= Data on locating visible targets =
+===+

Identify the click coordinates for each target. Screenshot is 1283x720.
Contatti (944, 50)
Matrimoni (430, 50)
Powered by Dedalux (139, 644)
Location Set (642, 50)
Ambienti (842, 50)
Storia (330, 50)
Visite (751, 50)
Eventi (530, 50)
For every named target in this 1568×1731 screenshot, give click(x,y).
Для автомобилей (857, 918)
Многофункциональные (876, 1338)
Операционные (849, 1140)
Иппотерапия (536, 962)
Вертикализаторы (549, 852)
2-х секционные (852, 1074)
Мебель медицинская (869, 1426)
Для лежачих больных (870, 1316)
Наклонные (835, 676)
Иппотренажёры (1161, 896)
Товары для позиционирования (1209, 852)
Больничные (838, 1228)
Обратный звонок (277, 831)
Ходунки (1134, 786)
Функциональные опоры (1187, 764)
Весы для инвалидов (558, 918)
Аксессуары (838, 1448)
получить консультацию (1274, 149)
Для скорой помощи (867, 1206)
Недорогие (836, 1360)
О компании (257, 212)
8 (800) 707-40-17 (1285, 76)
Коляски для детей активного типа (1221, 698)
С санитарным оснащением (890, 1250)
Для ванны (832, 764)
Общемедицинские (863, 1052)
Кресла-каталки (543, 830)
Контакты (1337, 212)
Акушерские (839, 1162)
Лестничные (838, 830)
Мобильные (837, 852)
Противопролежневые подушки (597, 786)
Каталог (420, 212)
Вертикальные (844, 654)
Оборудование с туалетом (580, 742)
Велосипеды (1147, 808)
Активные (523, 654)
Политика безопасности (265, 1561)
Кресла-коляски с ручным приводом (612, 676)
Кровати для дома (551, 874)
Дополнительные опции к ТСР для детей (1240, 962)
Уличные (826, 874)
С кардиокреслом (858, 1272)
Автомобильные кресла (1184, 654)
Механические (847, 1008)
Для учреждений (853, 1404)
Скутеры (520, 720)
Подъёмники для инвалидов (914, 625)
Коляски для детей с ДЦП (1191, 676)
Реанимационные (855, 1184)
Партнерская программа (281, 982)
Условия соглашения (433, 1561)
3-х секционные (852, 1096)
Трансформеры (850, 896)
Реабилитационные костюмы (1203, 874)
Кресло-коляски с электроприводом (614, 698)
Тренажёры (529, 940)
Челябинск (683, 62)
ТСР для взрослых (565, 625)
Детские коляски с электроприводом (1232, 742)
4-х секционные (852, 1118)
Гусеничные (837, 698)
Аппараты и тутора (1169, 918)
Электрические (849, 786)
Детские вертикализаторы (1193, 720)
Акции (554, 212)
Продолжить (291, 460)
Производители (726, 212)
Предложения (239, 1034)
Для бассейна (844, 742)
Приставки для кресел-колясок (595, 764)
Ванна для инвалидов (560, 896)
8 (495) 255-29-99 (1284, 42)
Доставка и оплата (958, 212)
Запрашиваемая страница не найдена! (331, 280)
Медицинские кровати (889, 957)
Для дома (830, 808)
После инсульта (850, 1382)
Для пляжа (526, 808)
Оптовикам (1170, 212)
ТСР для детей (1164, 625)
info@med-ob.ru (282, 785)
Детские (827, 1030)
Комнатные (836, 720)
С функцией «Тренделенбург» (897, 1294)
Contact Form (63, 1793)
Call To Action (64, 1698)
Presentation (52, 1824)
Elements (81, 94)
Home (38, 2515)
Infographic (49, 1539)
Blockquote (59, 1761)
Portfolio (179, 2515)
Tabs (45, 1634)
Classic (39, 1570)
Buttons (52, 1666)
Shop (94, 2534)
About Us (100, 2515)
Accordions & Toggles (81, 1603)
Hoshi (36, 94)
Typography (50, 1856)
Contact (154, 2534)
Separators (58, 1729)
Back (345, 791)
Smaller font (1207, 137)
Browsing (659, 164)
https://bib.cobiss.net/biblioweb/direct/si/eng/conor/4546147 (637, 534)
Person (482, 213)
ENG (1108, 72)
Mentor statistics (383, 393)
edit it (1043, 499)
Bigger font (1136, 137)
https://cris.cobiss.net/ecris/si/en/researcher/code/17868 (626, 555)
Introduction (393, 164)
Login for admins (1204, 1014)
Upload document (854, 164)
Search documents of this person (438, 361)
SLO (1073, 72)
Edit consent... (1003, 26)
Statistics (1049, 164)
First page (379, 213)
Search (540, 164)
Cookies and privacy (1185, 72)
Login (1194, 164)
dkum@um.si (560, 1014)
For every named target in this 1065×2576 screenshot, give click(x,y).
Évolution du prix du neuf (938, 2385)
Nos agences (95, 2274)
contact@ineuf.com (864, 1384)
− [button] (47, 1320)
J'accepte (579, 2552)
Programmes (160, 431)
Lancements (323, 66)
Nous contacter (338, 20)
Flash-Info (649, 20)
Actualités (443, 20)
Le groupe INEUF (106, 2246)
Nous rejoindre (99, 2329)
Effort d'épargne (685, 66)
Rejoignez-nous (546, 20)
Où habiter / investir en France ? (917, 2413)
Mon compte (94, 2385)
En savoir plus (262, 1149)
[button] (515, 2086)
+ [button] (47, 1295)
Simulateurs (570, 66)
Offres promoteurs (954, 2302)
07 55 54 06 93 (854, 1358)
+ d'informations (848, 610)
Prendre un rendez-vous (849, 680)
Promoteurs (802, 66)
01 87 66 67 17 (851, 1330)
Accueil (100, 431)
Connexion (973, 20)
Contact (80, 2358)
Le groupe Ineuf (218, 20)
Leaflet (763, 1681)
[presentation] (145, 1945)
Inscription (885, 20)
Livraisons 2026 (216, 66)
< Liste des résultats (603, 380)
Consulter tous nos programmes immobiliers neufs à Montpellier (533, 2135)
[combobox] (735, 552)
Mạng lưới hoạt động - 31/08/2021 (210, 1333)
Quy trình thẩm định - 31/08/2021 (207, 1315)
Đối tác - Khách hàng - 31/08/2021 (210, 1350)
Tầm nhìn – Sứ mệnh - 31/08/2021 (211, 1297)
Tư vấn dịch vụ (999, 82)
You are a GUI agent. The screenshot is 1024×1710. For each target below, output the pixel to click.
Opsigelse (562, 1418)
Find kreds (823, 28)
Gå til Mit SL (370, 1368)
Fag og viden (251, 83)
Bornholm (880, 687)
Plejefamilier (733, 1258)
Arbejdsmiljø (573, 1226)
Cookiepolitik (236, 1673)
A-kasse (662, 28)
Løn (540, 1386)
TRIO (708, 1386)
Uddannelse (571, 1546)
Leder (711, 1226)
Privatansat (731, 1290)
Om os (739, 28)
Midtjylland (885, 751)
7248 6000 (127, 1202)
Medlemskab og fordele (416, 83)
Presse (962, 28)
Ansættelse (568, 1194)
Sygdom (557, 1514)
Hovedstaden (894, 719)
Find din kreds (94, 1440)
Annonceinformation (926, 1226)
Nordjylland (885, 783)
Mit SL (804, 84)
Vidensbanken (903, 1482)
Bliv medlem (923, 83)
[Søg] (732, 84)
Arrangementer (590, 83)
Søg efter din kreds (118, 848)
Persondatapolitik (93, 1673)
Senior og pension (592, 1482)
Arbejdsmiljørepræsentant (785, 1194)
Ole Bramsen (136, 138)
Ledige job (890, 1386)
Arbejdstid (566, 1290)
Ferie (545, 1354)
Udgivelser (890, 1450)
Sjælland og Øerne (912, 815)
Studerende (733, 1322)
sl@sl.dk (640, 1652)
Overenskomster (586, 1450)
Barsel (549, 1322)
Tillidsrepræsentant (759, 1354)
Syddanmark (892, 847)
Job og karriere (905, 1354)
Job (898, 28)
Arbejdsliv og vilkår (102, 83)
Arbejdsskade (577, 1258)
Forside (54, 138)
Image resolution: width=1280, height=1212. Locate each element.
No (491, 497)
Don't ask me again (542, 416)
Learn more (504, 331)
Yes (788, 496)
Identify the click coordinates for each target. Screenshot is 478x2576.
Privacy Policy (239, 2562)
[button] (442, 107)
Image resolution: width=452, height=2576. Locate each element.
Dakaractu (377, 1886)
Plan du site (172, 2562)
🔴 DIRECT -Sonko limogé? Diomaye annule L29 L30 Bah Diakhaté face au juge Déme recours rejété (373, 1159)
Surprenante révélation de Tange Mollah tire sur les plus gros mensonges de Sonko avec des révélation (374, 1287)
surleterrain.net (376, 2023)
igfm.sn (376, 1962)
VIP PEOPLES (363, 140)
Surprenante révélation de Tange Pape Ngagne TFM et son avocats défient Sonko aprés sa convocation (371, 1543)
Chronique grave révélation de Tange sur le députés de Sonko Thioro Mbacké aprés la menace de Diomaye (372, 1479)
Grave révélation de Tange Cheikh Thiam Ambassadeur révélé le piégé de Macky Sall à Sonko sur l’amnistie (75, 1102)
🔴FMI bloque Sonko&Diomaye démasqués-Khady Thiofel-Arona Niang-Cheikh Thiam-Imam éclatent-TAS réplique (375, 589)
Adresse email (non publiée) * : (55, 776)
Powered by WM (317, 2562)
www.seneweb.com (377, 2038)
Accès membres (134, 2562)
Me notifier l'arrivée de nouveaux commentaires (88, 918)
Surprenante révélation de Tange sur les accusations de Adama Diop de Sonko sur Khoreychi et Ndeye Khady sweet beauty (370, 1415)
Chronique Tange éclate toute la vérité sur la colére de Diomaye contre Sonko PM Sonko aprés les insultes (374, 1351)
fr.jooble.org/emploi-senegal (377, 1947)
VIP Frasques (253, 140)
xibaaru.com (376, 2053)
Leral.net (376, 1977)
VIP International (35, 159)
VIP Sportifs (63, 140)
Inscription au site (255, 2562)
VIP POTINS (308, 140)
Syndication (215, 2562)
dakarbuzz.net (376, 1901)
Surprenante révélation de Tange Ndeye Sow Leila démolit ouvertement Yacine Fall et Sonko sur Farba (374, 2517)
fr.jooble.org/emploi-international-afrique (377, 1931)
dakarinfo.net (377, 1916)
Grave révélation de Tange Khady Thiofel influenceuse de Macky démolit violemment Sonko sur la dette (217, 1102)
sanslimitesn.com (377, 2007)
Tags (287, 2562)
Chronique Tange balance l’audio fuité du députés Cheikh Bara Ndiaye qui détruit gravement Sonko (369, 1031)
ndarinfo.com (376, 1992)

+===+

Could you duplicate the lines from the very first one through the line containing "Политика безопасности (265, 1561)", including both ends, without altering anything?

Identify the click coordinates for each target. Screenshot is 1283x720.
Contatti (944, 50)
Matrimoni (430, 50)
Powered by Dedalux (139, 644)
Location Set (642, 50)
Ambienti (842, 50)
Storia (330, 50)
Visite (751, 50)
Eventi (530, 50)
For every named target in this 1568×1731 screenshot, give click(x,y).
Для автомобилей (857, 918)
Многофункциональные (876, 1338)
Операционные (849, 1140)
Иппотерапия (536, 962)
Вертикализаторы (549, 852)
2-х секционные (852, 1074)
Мебель медицинская (869, 1426)
Для лежачих больных (870, 1316)
Наклонные (835, 676)
Иппотренажёры (1161, 896)
Товары для позиционирования (1209, 852)
Больничные (838, 1228)
Обратный звонок (277, 831)
Ходунки (1134, 786)
Функциональные опоры (1187, 764)
Весы для инвалидов (558, 918)
Аксессуары (838, 1448)
получить консультацию (1274, 149)
Для скорой помощи (867, 1206)
Недорогие (836, 1360)
О компании (257, 212)
8 (800) 707-40-17 (1285, 76)
Коляски для детей активного типа (1221, 698)
С санитарным оснащением (890, 1250)
Для ванны (832, 764)
Общемедицинские (863, 1052)
Кресла-каталки (543, 830)
Контакты (1337, 212)
Акушерские (839, 1162)
Лестничные (838, 830)
Мобильные (837, 852)
Противопролежневые подушки (597, 786)
Каталог (420, 212)
Вертикальные (844, 654)
Оборудование с туалетом (580, 742)
Велосипеды (1147, 808)
Активные (523, 654)
Политика безопасности (265, 1561)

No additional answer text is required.